In case it isn’t obvious, we have been unable to conceive any children for over 7.5 years now. We’ve had some possible explanations at times but nothing ever really convincing (or proven). We finally decided to adopt and were blessed with Adelina. Then, the completely unexpected happened: no, we didn’t get pregnant, though a gazillion people predicted that is what would happen. What happened is that Steve got laid off… again. Ok, not so exciting in and of itself, but within 2 weeks he had a new employer and soon we discovered something shocking: the new insurance covers infertility treatments with no limits given certain qualifications (oh yeah, we qualify). Honestly, when I first learned we had insurance coverage for treatments - even the big bucks ones - I didn’t even know what to do with it. I more or less pretended it didn’t happen. Eventually, though, I thought about it and we decided we should take advantage of it. I mean, why not? Isn’t this probably why God made it available to us?

Here is where it gets a little weird. So, we make the decision and choose an RE (that’s reproductive endocrinologist) and start the process.
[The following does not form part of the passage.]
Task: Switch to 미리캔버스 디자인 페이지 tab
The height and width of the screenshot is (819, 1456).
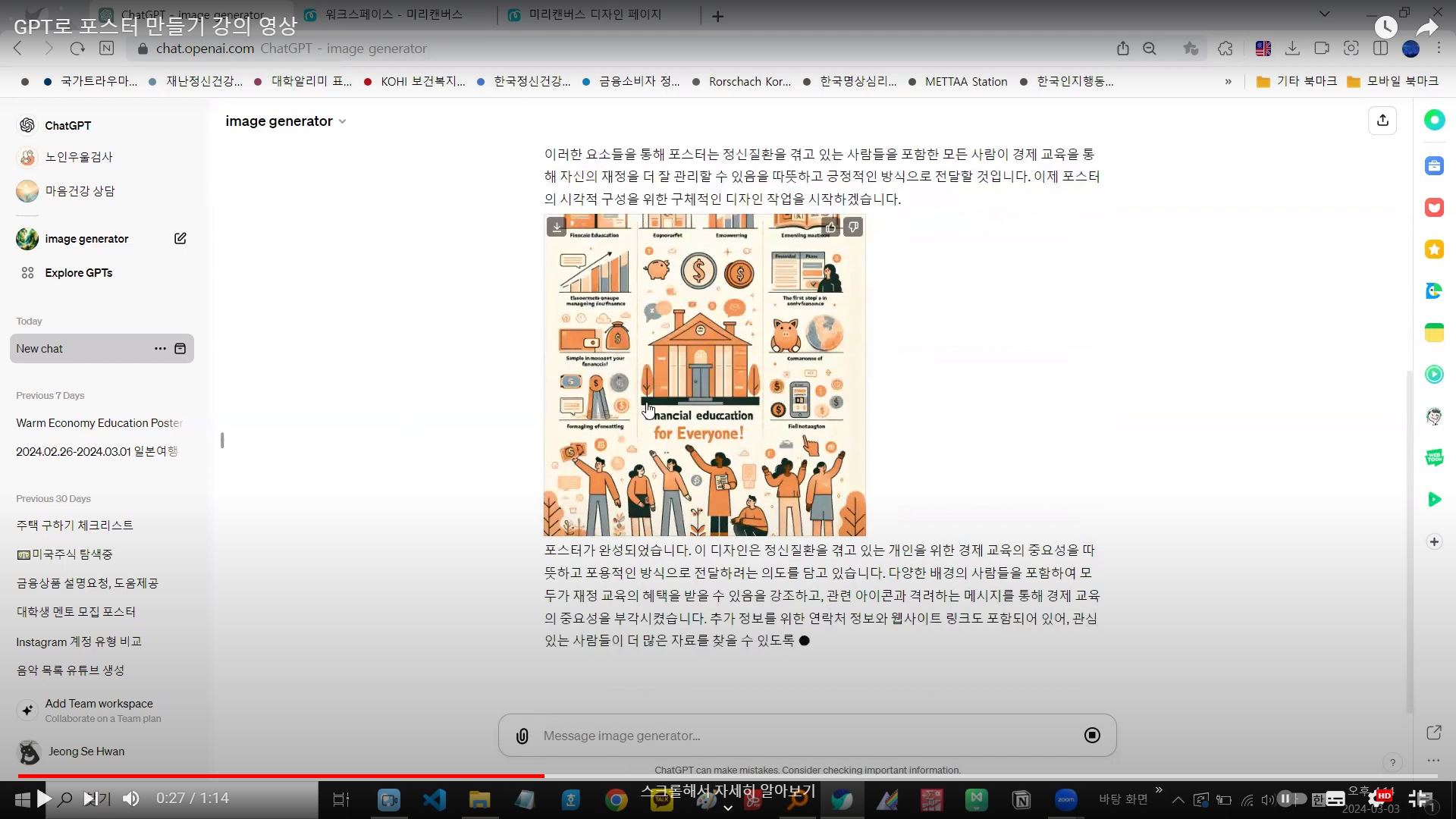Action: coord(595,14)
I think we last maybe 3 or 4 weeks before we both started having doubts and it was less than 6 weeks before we decided we didn’t want to pursue the fertility treatments. We really wanted to adopt again instead. We wanted to adopt another deaf child. So, that is what we are doing.

Unfortunately, the Dr. didn’t let me go so easily. He had identified the cyst way back in January and said we needed to watch it for a few cycles to see if it resolved itself. It didn’t, and he started talking about surgery. Initially I was unconvinced, but then he ran some blood work and it came back with a couple of markers showing “positive”. For what, you ask (as did I). The Dr. explained they indicate one of two things: either you have endometriosis, or you have a cancerous tumor. Ugh, I was starting to cheer on the endometriosis possibility. He consulted with a gynecological oncologist who reviewed my file and said I have less than a 10% chance of it being cancer. Hmm, so a 90% chance of endometriosis. That causes infertility, right? Hmmm…

So that’s the story. Tomorrow I go under the knife. And you’d better believe I’m praying it’s endometriosis and not the “C” word. Ironically, it isn’t even because I’m scared of cancer, but man that would put a huge kink in our adoption plans.